**AVAILABLE DATA:**

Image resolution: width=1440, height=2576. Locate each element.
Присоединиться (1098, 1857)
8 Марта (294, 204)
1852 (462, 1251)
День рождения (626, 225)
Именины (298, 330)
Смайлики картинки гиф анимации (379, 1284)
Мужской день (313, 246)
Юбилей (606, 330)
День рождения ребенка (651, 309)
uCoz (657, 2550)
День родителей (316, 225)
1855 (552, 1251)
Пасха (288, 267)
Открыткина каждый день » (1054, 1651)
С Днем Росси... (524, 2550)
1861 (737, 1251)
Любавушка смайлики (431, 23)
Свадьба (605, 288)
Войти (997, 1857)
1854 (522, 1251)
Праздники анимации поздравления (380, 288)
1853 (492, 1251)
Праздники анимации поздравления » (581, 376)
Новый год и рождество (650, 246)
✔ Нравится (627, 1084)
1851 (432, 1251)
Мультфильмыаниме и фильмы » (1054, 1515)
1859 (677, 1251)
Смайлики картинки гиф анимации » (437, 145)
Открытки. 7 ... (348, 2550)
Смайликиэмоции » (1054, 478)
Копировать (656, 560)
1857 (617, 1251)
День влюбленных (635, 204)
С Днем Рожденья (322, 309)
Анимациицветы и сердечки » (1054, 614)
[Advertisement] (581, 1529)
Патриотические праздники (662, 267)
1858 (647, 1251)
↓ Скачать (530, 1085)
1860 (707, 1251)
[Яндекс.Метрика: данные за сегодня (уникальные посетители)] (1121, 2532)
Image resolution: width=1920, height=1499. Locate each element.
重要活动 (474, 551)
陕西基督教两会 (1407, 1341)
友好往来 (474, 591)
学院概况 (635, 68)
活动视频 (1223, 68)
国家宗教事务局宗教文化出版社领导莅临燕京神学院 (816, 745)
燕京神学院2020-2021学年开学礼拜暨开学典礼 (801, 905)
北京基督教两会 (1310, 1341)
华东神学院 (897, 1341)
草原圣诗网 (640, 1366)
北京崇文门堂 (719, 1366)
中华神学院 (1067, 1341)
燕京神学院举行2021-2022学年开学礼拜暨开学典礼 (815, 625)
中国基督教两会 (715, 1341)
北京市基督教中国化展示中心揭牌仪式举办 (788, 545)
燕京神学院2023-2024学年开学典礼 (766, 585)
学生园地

**YOUR GOAL:** Retype each entry without altering a single word.

**RESPONSE TO THE EXERCISE:**
Image resolution: width=1440, height=2576. Locate each element.
Присоединиться (1098, 1857)
8 Марта (294, 204)
1852 (462, 1251)
День рождения (626, 225)
Именины (298, 330)
Смайлики картинки гиф анимации (379, 1284)
Мужской день (313, 246)
Юбилей (606, 330)
День рождения ребенка (651, 309)
uCoz (657, 2550)
День родителей (316, 225)
1855 (552, 1251)
Пасха (288, 267)
Открыткина каждый день » (1054, 1651)
С Днем Росси... (524, 2550)
1861 (737, 1251)
Любавушка смайлики (431, 23)
Свадьба (605, 288)
Войти (997, 1857)
1854 (522, 1251)
Праздники анимации поздравления (380, 288)
1853 (492, 1251)
Праздники анимации поздравления » (581, 376)
Новый год и рождество (650, 246)
✔ Нравится (627, 1084)
1851 (432, 1251)
Мультфильмыаниме и фильмы » (1054, 1515)
1859 (677, 1251)
Смайлики картинки гиф анимации » (437, 145)
Открытки. 7 ... (348, 2550)
Смайликиэмоции » (1054, 478)
Копировать (656, 560)
1857 (617, 1251)
День влюбленных (635, 204)
С Днем Рожденья (322, 309)
Анимациицветы и сердечки » (1054, 614)
[Advertisement] (581, 1529)
Патриотические праздники (662, 267)
1858 (647, 1251)
↓ Скачать (530, 1085)
1860 (707, 1251)
[Яндекс.Метрика: данные за сегодня (уникальные посетители)] (1121, 2532)
Image resolution: width=1920, height=1499. Locate each element.
重要活动 (474, 551)
陕西基督教两会 (1407, 1341)
友好往来 (474, 591)
学院概况 (635, 68)
活动视频 (1223, 68)
国家宗教事务局宗教文化出版社领导莅临燕京神学院 (816, 745)
燕京神学院2020-2021学年开学礼拜暨开学典礼 (801, 905)
北京基督教两会 (1310, 1341)
华东神学院 (897, 1341)
草原圣诗网 (640, 1366)
北京崇文门堂 (719, 1366)
中华神学院 (1067, 1341)
燕京神学院举行2021-2022学年开学礼拜暨开学典礼 (815, 625)
中国基督教两会 (715, 1341)
北京市基督教中国化展示中心揭牌仪式举办 (788, 545)
燕京神学院2023-2024学年开学典礼 (766, 585)
学生园地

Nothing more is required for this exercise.